Embolic Protection Device May Be Beneficial After Stenting
FiberNet device associated with low rates of stroke after carotid artery stenting
WEDNESDAY, March 3 (HealthDay News) -- An embolic protection device that captures and removes embolic material is associated with low rates of stroke in high-risk patients undergoing carotid artery stenting, according to a study published in Catheterization and Cardiovascular Interventions.
Subbarao Myla, M.D., from Hoag Memorial Hospital in Newport Beach, Calif., and colleagues used the FiberNet Embolic Protection System (EPS) in 237 high-risk surgical patients undergoing carotid artery stenting. Of these, 20.3 percent were symptomatic (had a transient ischemic attack or stroke).

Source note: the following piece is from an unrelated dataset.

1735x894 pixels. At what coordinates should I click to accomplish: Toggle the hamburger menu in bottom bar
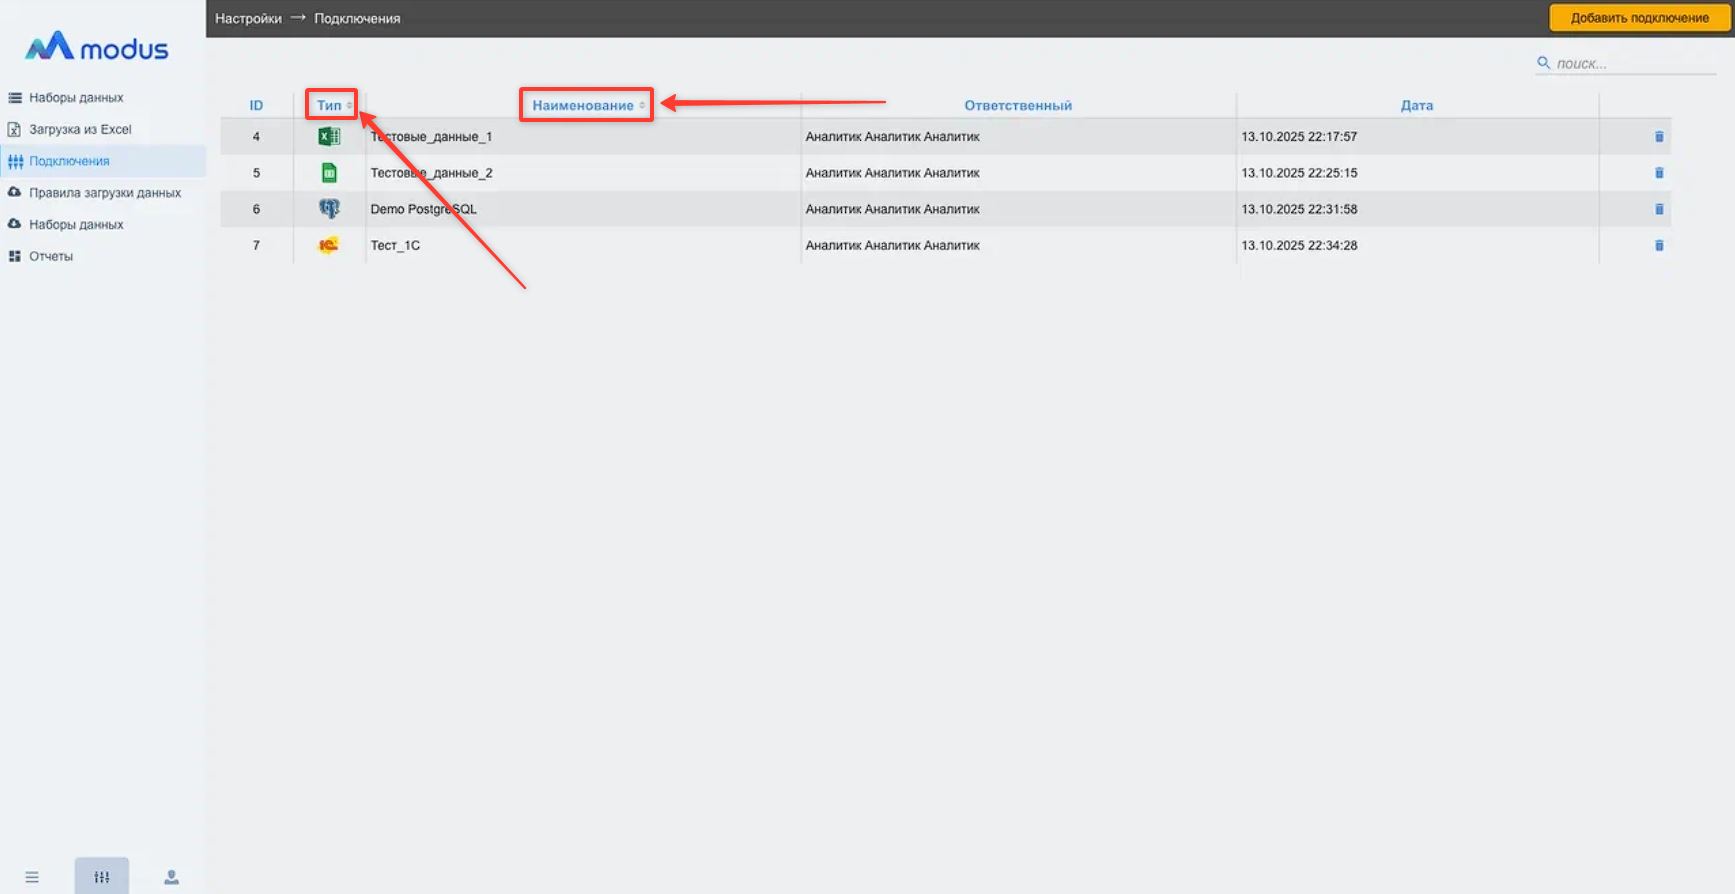(32, 877)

After 30 days, the researchers found that the combined rate of all death, stroke, and myocardial infarction was 3.0 percent, and the rate of major and minor stroke was 2.1 percent. The rates are lower than those observed in recent trials of other embolic protection devices, they note. The technical success rate of FiberNet deployment and retrieval was 97.5 percent, and 90.9 percent of patients had visible debris within the aspirate.
"The FiberNet EPS, used with commercially available stents, produced low stroke rates following carotid artery stenting in high surgical risk patients presenting with carotid artery disease," Myla and colleagues conclude. "The unique filter design, including aspiration during retrieval, may have contributed to the low 30-day stroke rate reported during carotid artery stenting in patients considered at high risk for complications following carotid endarterectomy."
The study was funded by an educational research grant from Lumen Biomedical Inc., which makes the FiberNet device, and who were also responsible for data collection and analysis and manuscript review.